交流サイト(SNS)でフォロワーの多い一般人(インフルエンサー)を、広告宣伝に使いたい企業と直接マッチングするビジネスが主力事業だ。航空会社や食品メーカーが制作する現地のCMや広告に低コストで起用し、SNSで拡散してもらう仕組みだ。
多国展開を武器に、アジア各地に拠点を持つグローバル企業を顧客に取り込み、「スタートアップの壁」とされる売上高10億円をあっという間に超える。現在は28億円だ。
新規参入が難しい日本の広告業界にも逆進出。「泥臭い営業」(十河氏)で、設立初年度にして全日本空輸(ANA)や江崎グリコなど大口起業との契約にもこぎつけた。
起業家の最大の悩みは資金調達だが、十河氏は「ビジネスモデルに自信があり、出資を受けるつもりはなかった」。それでもジャフコアジア、Gunosy(グノシー)などが出資を要請。「設立間もない会社に投資価値があるとみてくれた」(十河氏)ことを意気に感じ、約15億円の出資を受け入れた。
十河氏のもとには多士済々の人材がはせ参じる。日本支社長にはグーグル日本法人で営業部隊を立ち上げた小川淳氏、最高人事責任者には元マイクロアド取締役の西山明紀氏がそれぞれ就任。彼らは「事業モデルと拡大のスピード、十河の実行力にひかれた」と口をそろえる。
「失敗もたくさんした」と振り返る十河氏。それでも「根が超ポジティブなので、『改善できるからいいでしょ』と深く落ち込むことはない」。
いま気にかかるのは急成長に伴う組織のひずみだ。創業2年で社員は270人を超え、18年末には400人規模になる見通しだ。
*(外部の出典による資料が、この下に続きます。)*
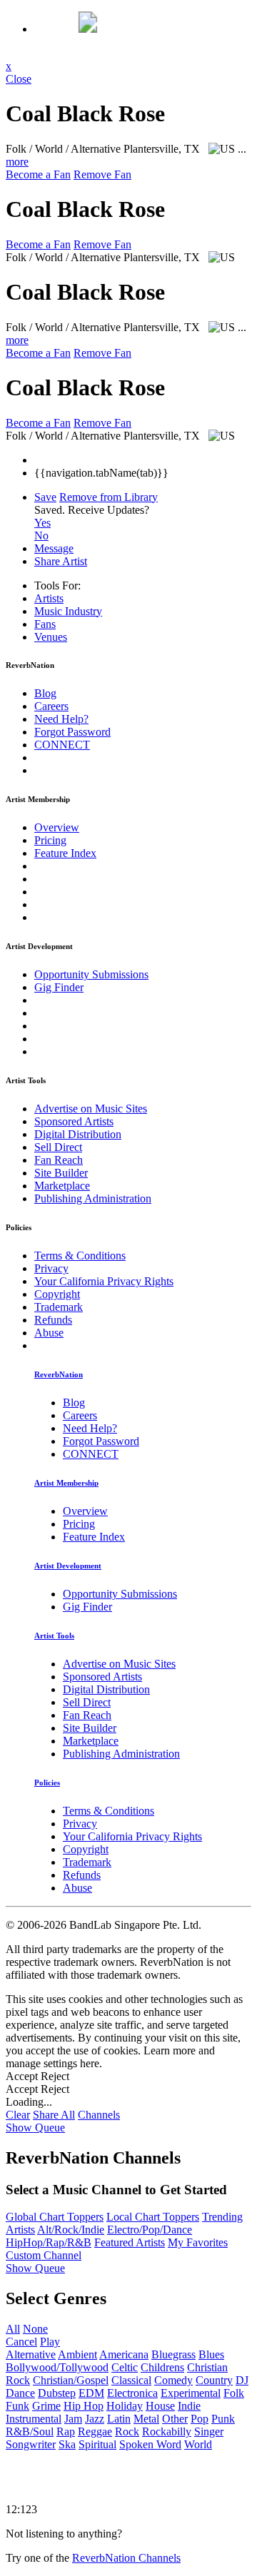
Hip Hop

それが10カ国・地域の11拠点に分かれ、社員との向き合い方が難しくなってきた。「あの時こう言えば良かった」「このやり方は良くなかった」と、週に3カ国を飛び回ることも珍しくない中でひとり自省する。
その分、経営者として心がけているのは「できるだけ会社にいる」ことだ。会食のあとでも歩いて自社に戻り、現地の幹部社員と意見交換を欠かさない。土日もオフィスに出て戦略を考える。
直近の目標は新規株式公開(IPO)だ。「もう一段上にいきたい」。意識するのは戦略から企業文化まで参考にするというアリババ集団や騰訊控股(テンセント)だ。
「一度やり始めたら達成できるまでやり続ける」ことが信条。社員や取引先に向けて一度約束した目標は必ず達成するという。現代の武士にも、二言はないようだ。